(Saved data entries)

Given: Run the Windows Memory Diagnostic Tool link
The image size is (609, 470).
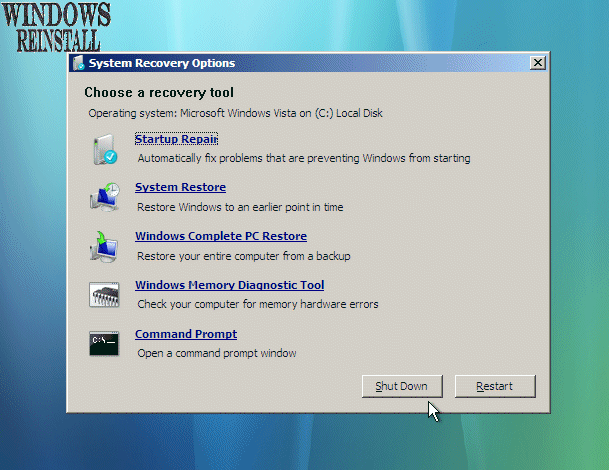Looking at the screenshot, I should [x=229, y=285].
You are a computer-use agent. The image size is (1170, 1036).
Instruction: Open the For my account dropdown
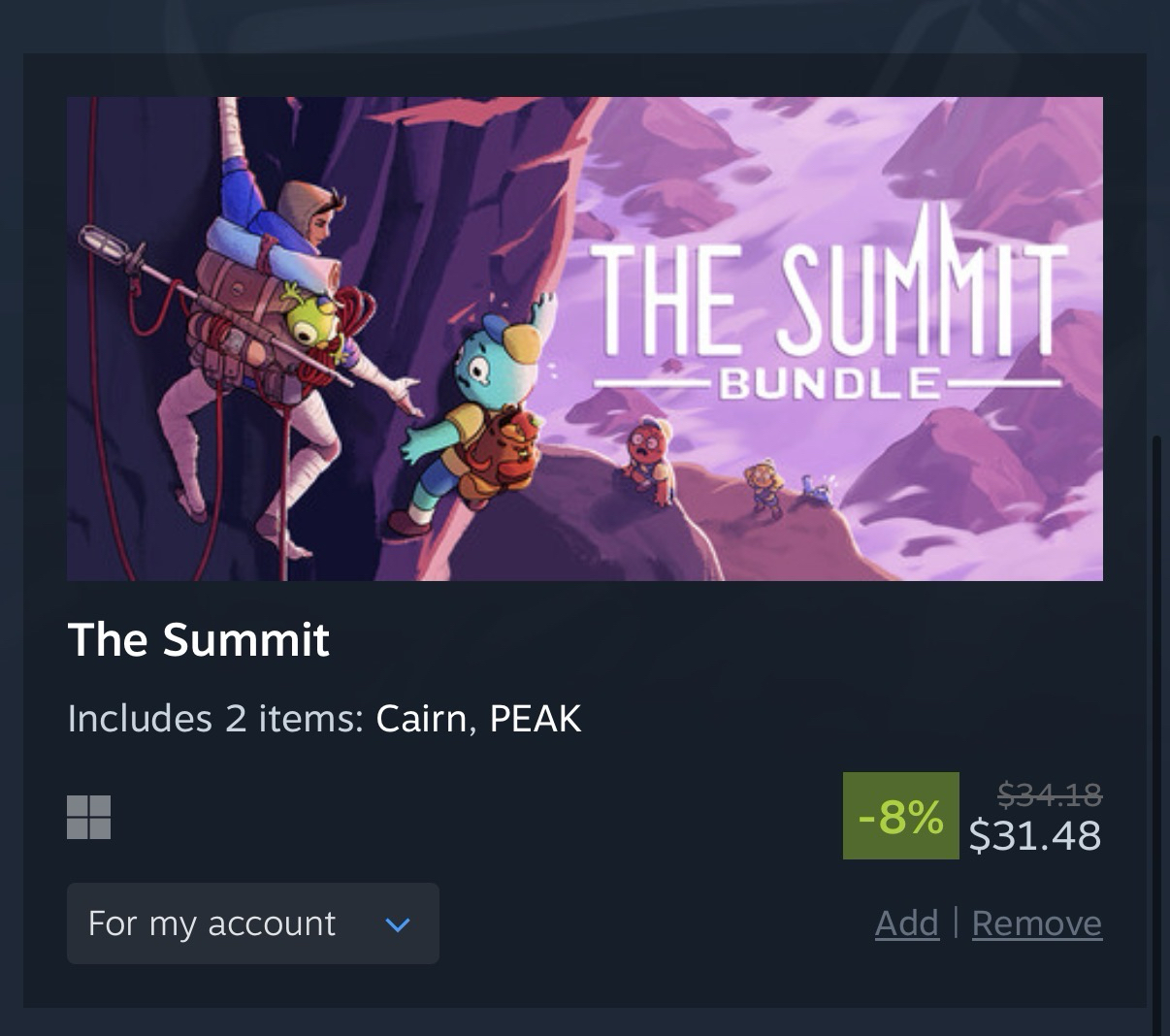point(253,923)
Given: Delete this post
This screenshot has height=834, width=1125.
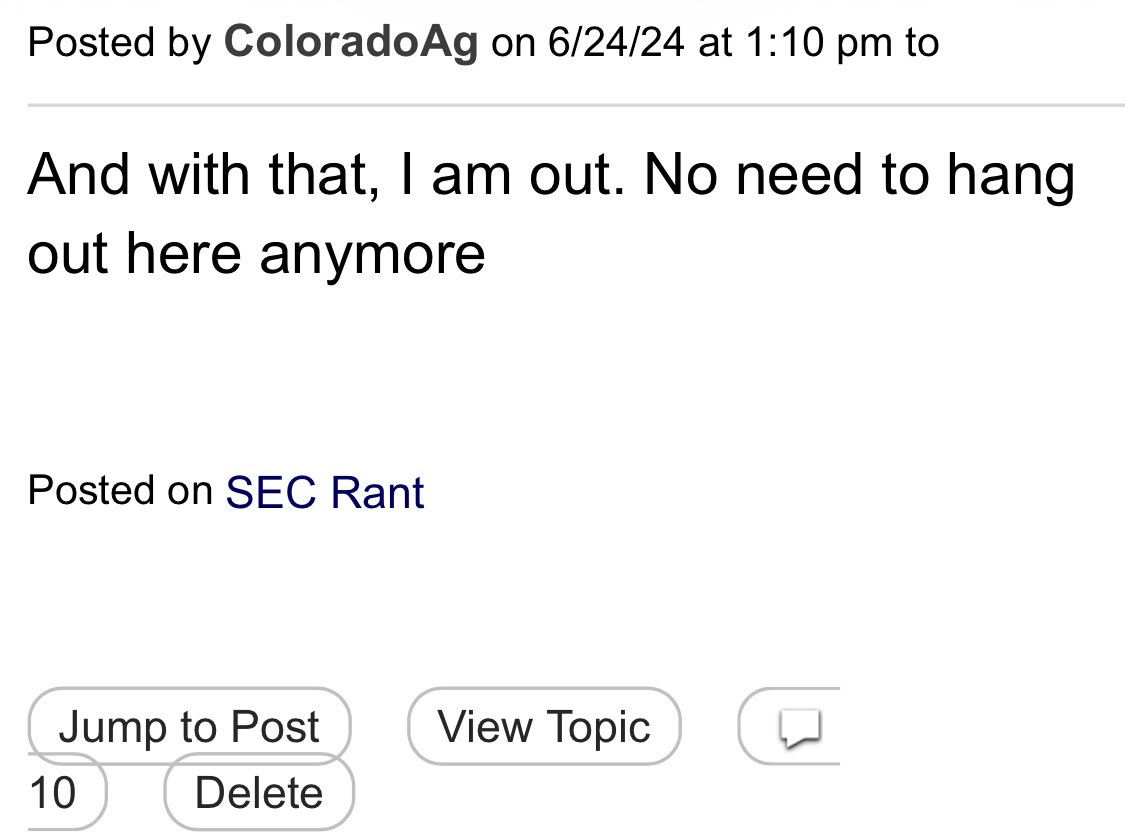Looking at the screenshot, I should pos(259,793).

● **WORK REQUEST**
From the first line of the records down through the line containing "Given: Delete this post", transcribe exactly those lines and no others, both ends kept, pictures dropped.

● **RESPONSE TO THE TASK**
Given: Run the Windows Memory Diagnostic Tool link
The image size is (609, 470).
Looking at the screenshot, I should [x=229, y=285].
You are a computer-use agent. The image size is (1170, 1036).
Instruction: Open the For my account dropdown
point(253,923)
Given: Delete this post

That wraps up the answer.